#### Direction
Reproduce word for word the lines of the records starting at the one containing "Describe the element" and ending at the one containing "at that location.". Leave the pictures out of your copy.

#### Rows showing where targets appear

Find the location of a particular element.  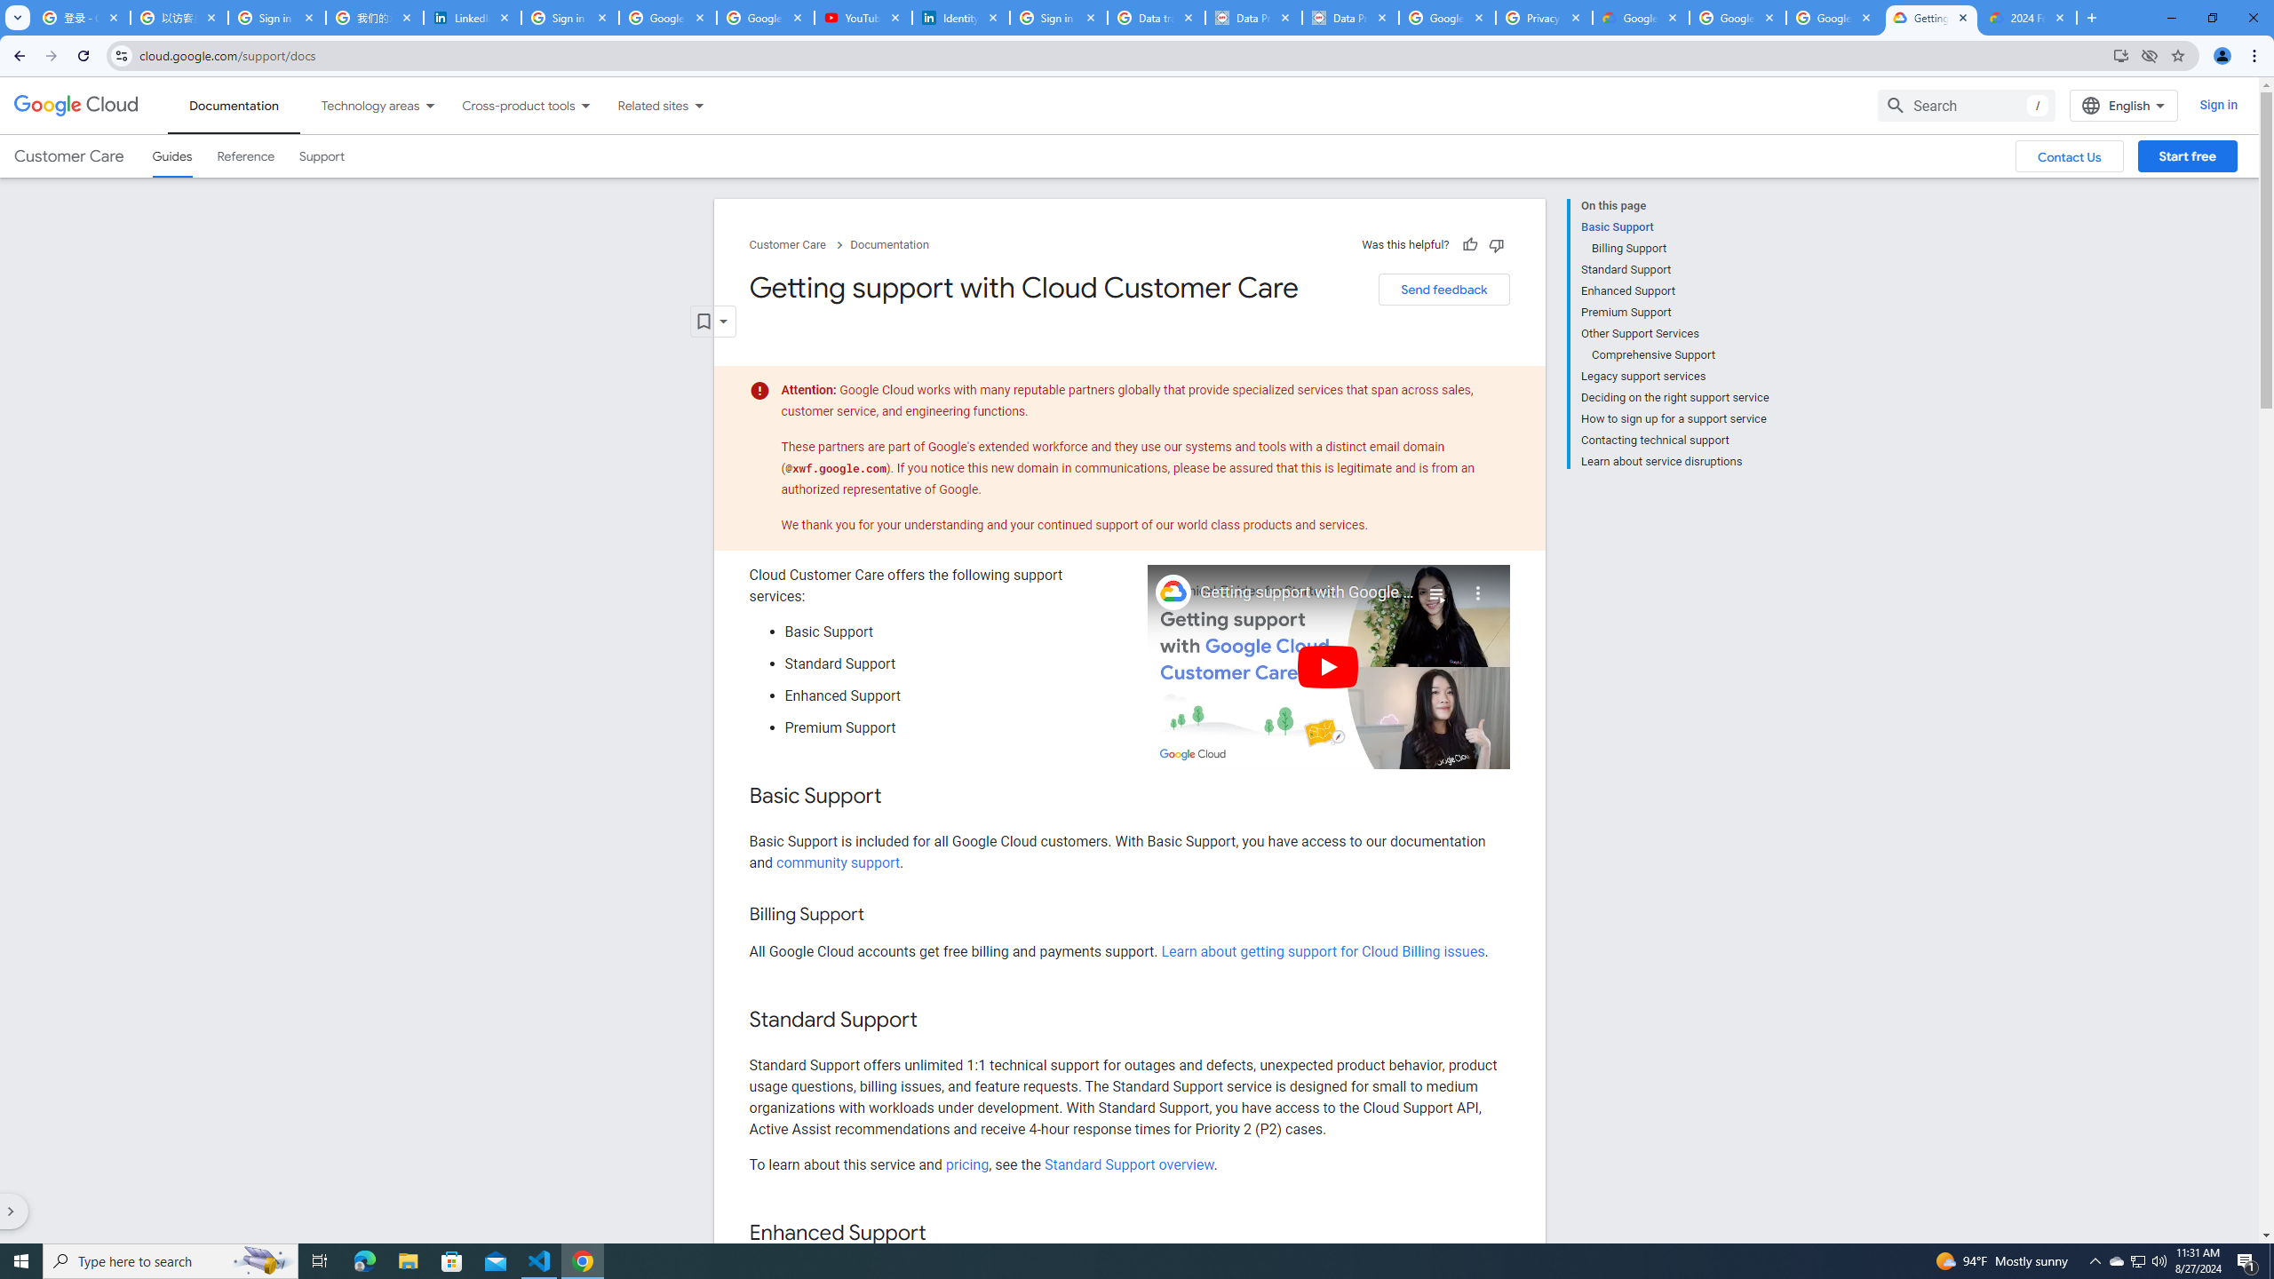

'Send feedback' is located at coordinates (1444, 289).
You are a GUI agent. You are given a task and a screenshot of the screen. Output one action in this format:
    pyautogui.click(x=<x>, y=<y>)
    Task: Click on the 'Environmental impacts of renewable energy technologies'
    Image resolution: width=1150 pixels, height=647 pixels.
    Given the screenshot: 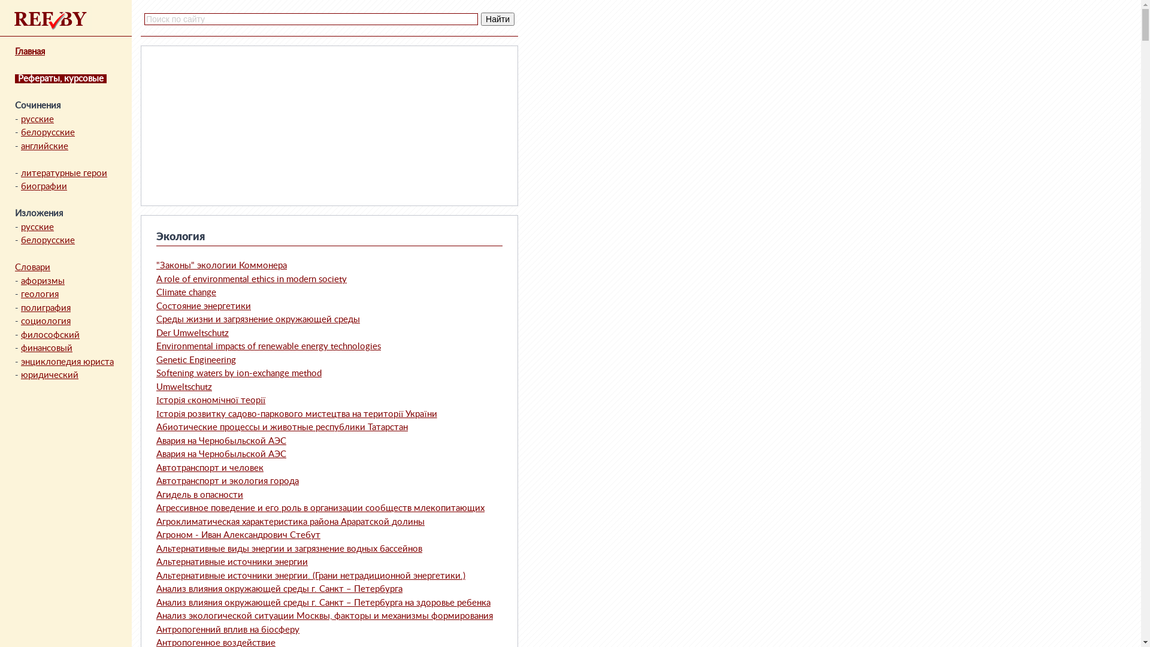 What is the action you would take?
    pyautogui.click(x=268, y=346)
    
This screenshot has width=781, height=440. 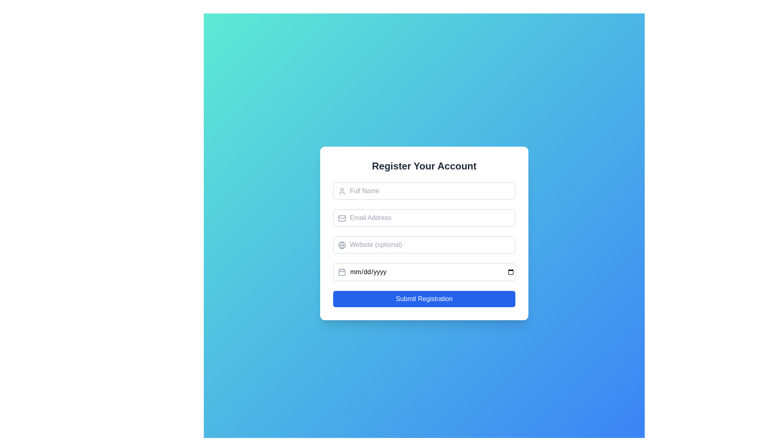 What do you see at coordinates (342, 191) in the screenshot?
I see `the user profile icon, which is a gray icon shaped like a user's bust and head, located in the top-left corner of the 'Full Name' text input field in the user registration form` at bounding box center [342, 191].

==

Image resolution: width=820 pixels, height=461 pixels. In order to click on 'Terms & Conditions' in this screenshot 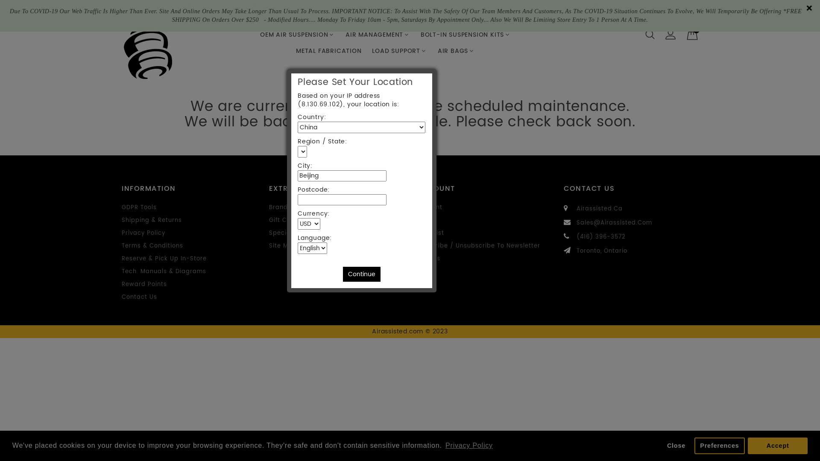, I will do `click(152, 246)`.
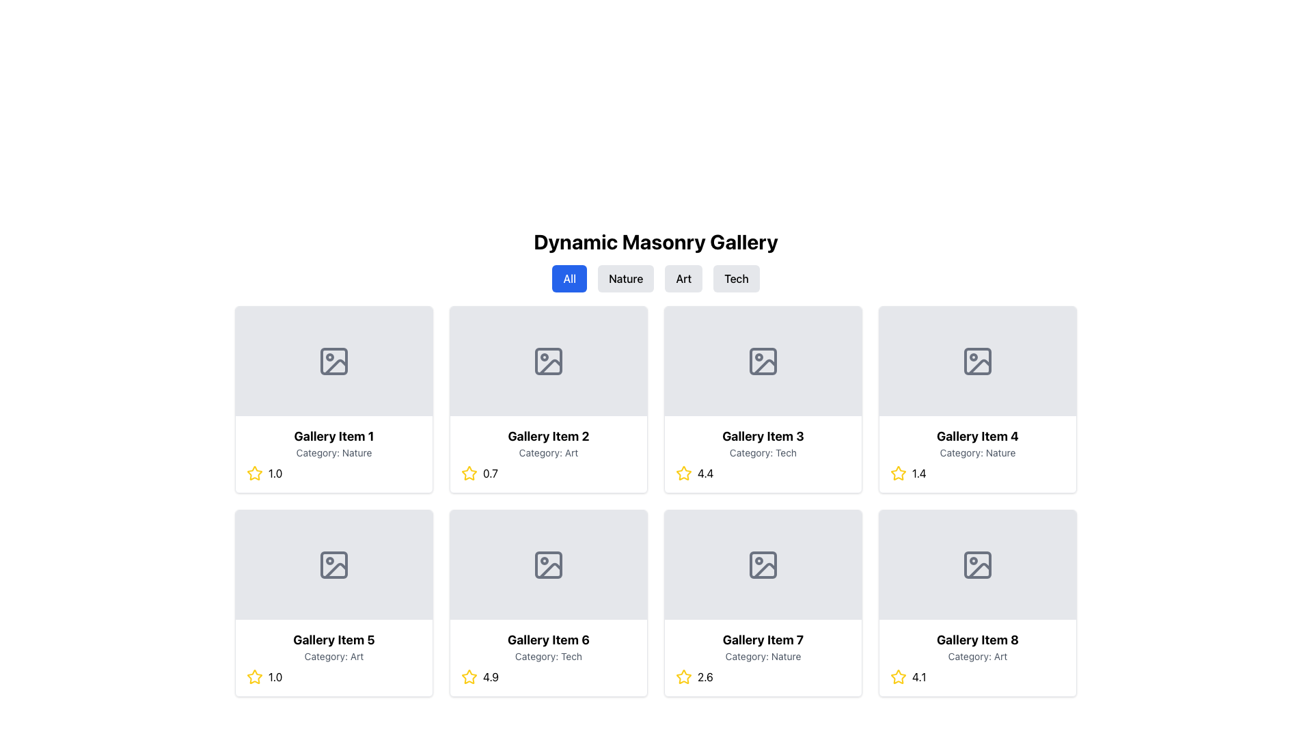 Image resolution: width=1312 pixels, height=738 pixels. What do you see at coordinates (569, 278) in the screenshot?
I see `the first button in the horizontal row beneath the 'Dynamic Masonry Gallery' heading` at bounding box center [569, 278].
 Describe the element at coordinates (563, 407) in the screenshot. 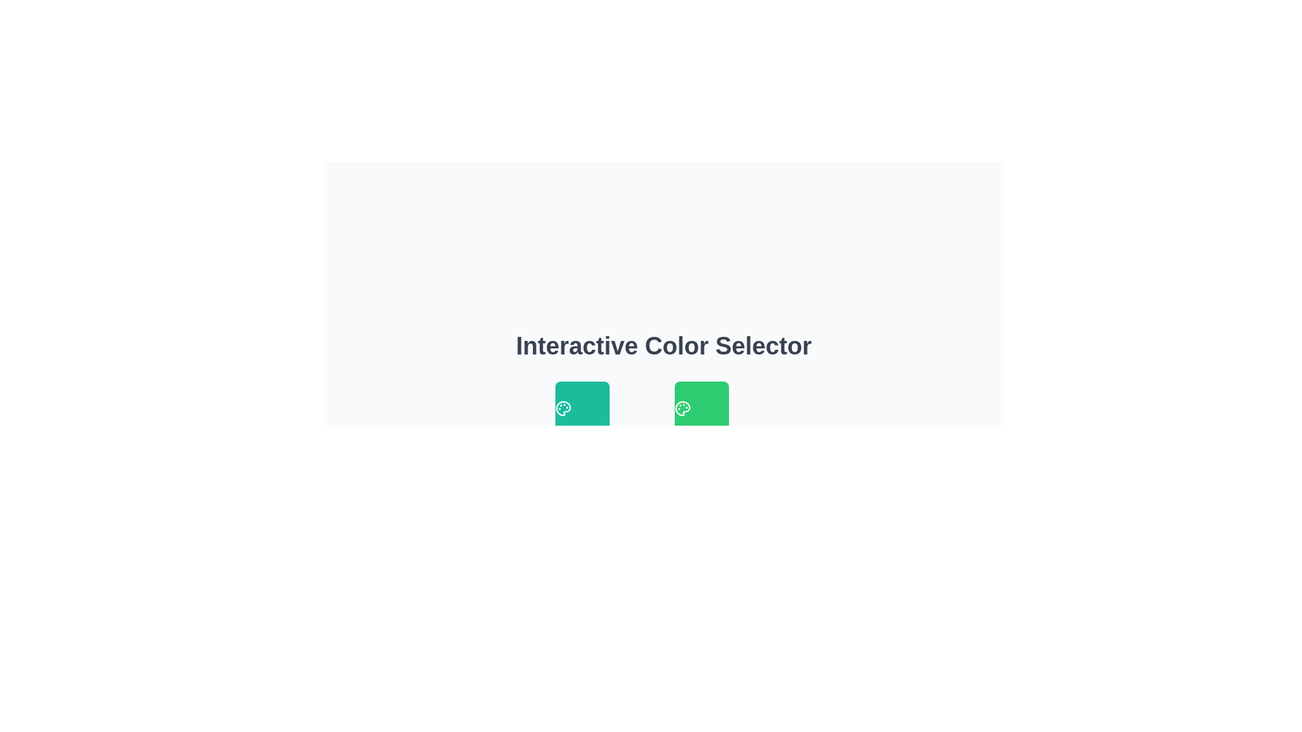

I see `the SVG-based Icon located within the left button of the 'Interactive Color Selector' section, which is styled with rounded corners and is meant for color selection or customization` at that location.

#### Complete response
 Describe the element at coordinates (563, 407) in the screenshot. 

I see `the SVG-based Icon located within the left button of the 'Interactive Color Selector' section, which is styled with rounded corners and is meant for color selection or customization` at that location.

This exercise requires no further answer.